Collection entries
************

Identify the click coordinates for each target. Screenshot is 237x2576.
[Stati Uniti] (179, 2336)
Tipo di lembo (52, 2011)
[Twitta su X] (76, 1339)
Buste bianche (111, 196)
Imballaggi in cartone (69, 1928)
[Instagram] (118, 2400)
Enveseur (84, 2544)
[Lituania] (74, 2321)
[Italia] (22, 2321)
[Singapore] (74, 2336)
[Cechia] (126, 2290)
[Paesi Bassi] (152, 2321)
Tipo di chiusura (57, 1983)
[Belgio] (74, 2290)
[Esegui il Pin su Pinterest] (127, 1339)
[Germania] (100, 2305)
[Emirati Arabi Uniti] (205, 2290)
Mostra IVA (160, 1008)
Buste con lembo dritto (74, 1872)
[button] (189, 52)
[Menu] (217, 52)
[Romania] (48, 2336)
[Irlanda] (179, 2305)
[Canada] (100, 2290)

************

_How to complete this task_:
Report each line in the preceding entries that holds the string "lembo".

_Result of the task_:
Tipo di lembo (52, 2011)
Buste con lembo dritto (74, 1872)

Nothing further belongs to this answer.